TASK TO COMPLETE — Output all of the records word for word and drop the images.
....
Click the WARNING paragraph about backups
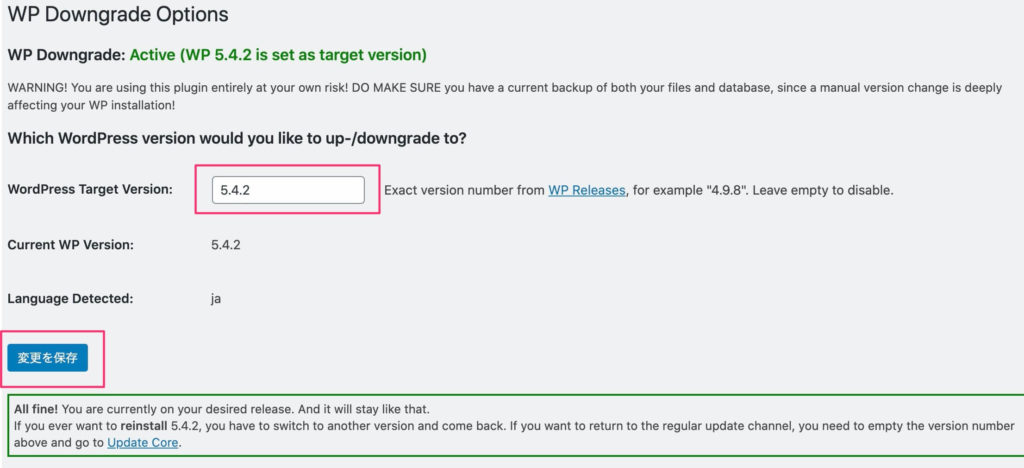coord(504,96)
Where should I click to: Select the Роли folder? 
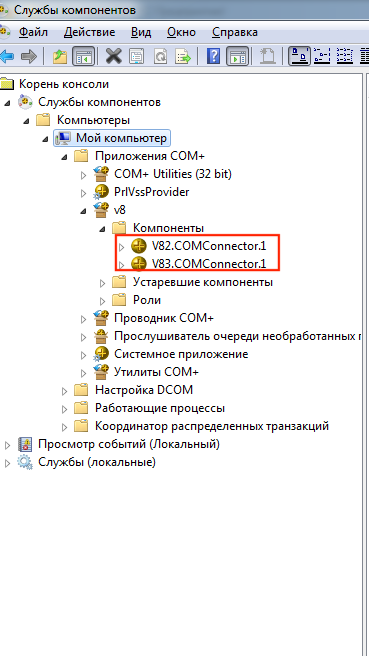(x=146, y=300)
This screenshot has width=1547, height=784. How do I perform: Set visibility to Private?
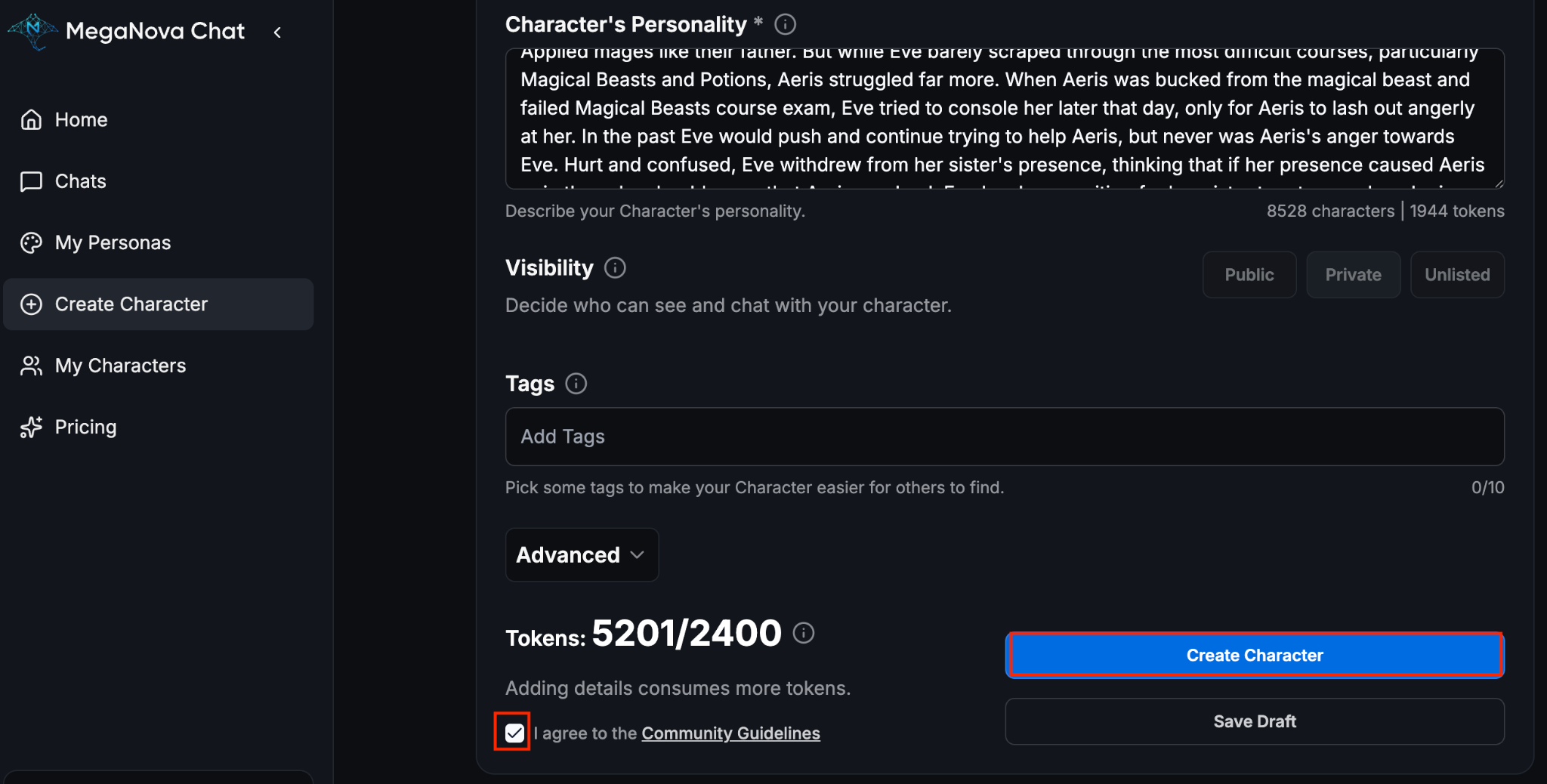[x=1353, y=275]
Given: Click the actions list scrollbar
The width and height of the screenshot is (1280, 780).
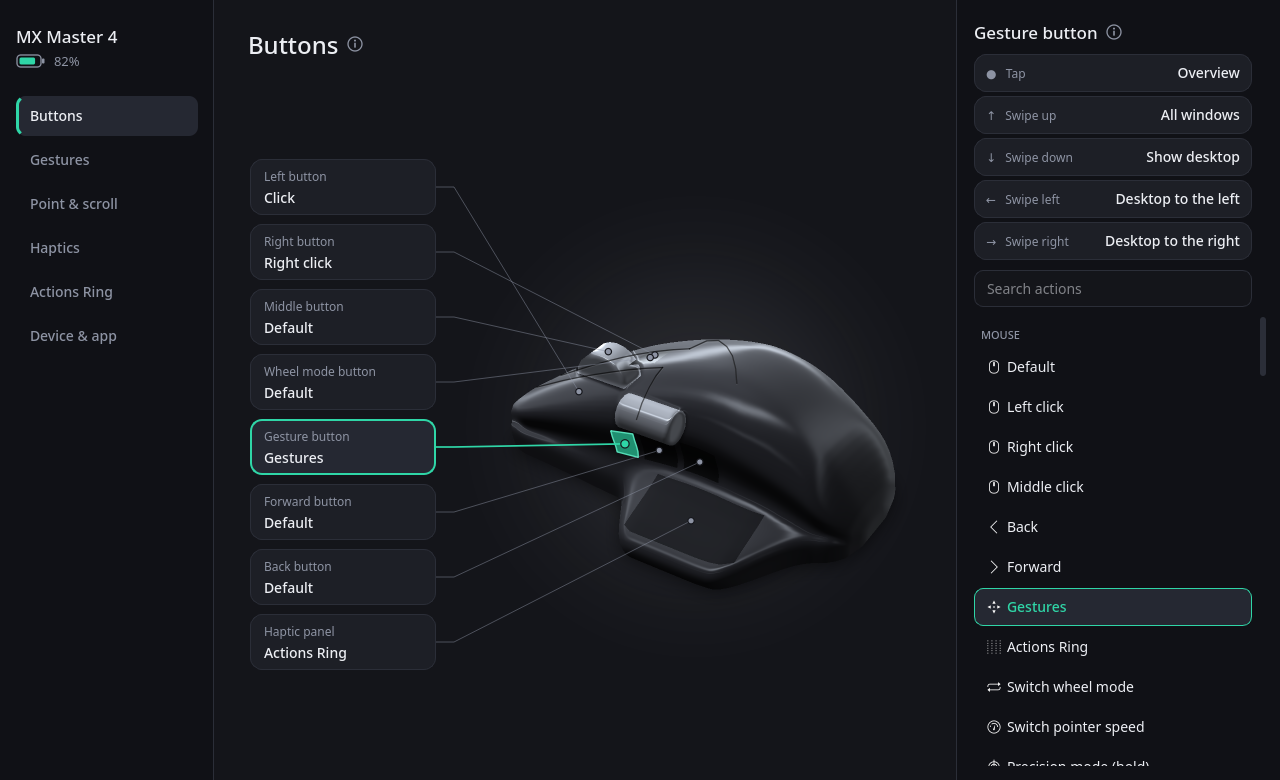Looking at the screenshot, I should 1263,346.
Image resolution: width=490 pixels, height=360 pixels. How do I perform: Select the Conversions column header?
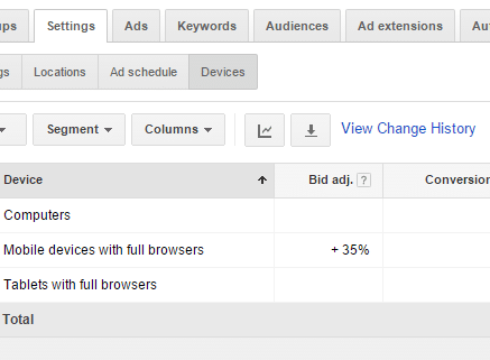click(457, 180)
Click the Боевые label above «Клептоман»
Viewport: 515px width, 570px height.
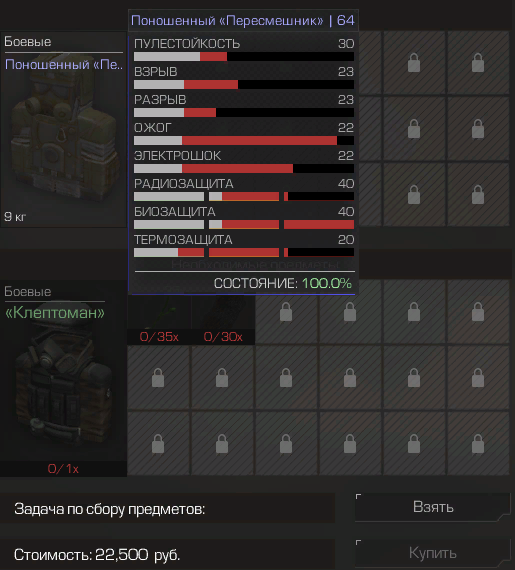click(x=28, y=292)
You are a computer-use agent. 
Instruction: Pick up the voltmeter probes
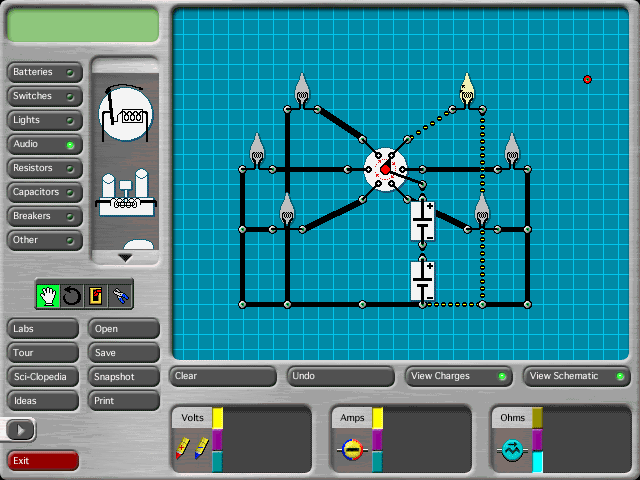point(192,449)
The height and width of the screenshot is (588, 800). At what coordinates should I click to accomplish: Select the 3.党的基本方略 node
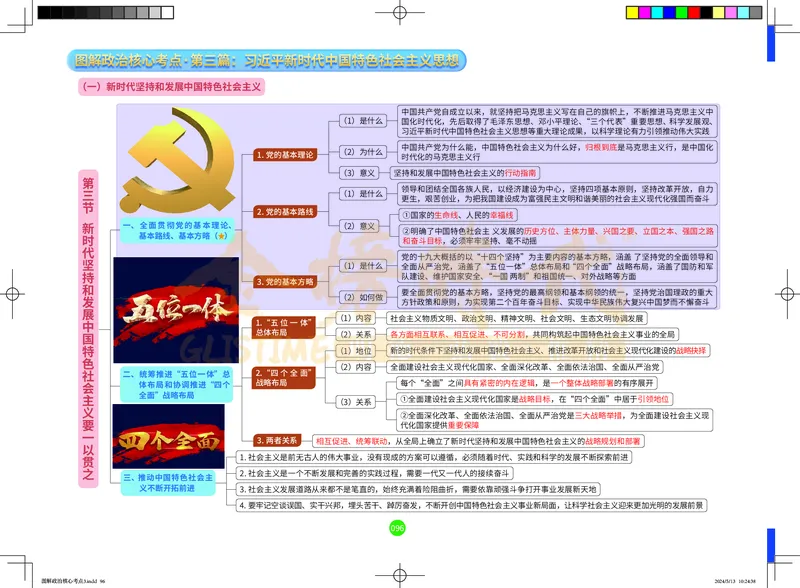(x=286, y=282)
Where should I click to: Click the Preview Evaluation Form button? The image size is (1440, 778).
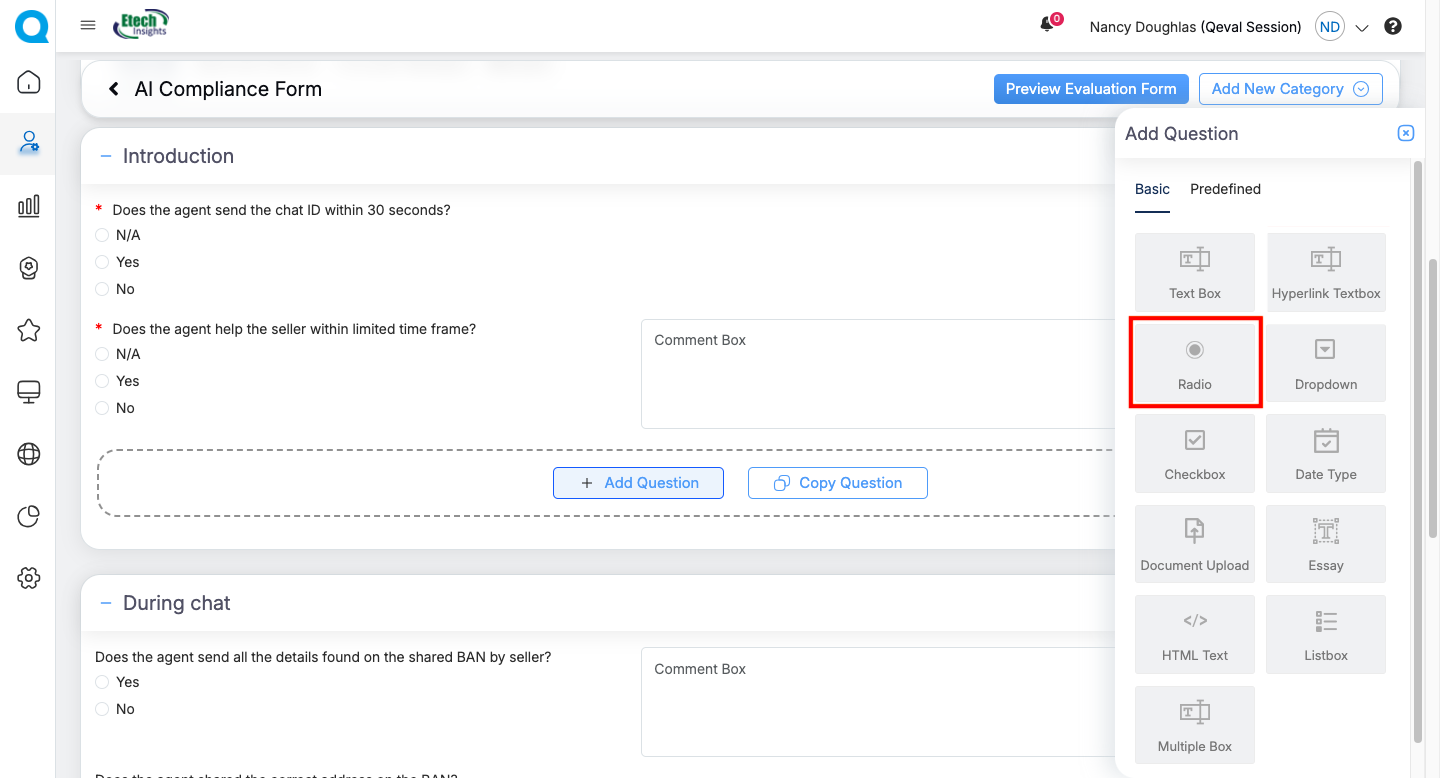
....
RESULT OF THE TASK —
Click the WARNING paragraph about backups
coord(504,96)
Where should I click to: Select the Роли folder? 
(x=146, y=300)
This screenshot has width=1547, height=784. How do I perform: Set visibility to Private?
[x=1353, y=275]
Given: Click the actions list scrollbar
The width and height of the screenshot is (1280, 780).
Looking at the screenshot, I should 1263,346.
Image resolution: width=490 pixels, height=360 pixels. How do I perform: Select the Conversions column header?
click(457, 180)
Click the Боевые label above «Клептоман»
Viewport: 515px width, 570px height.
click(x=28, y=292)
You are a computer-use agent. 
Instruction: Pick up the voltmeter probes
point(192,449)
The height and width of the screenshot is (588, 800). At what coordinates should I click to accomplish: Select the 3.党的基本方略 node
(x=286, y=282)
Where should I click to: Click the Preview Evaluation Form button? The image size is (1440, 778).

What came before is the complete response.